Data supplied –
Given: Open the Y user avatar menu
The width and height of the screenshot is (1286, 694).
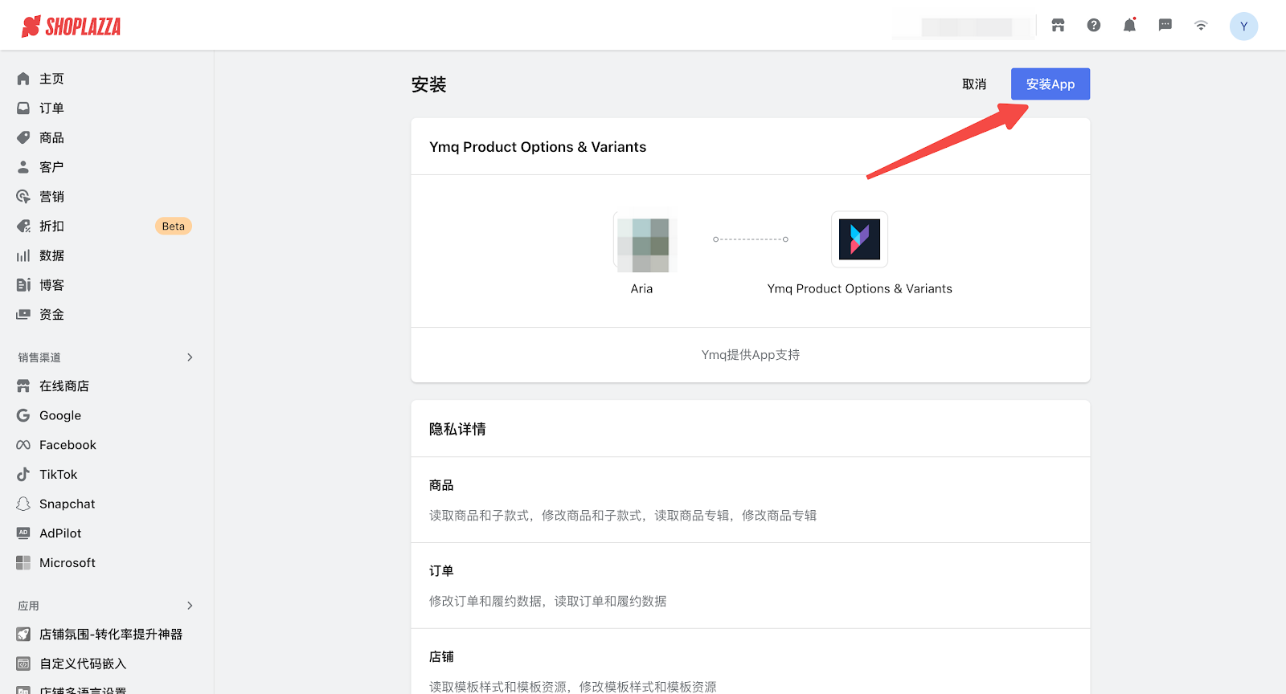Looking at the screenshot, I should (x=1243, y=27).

* * *

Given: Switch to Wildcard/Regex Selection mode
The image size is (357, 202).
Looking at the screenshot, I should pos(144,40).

...

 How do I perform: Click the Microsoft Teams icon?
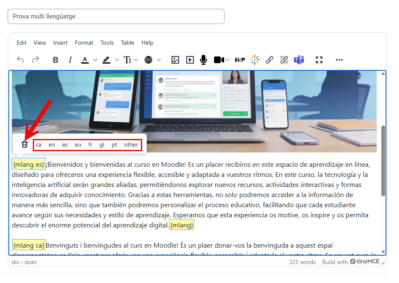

What to produce –
All lines with the word "Given" should be copied from the material above.

Output for this task –
Given: Open the Y user avatar menu
Given: Switch to Wildcard/Regex Selection mode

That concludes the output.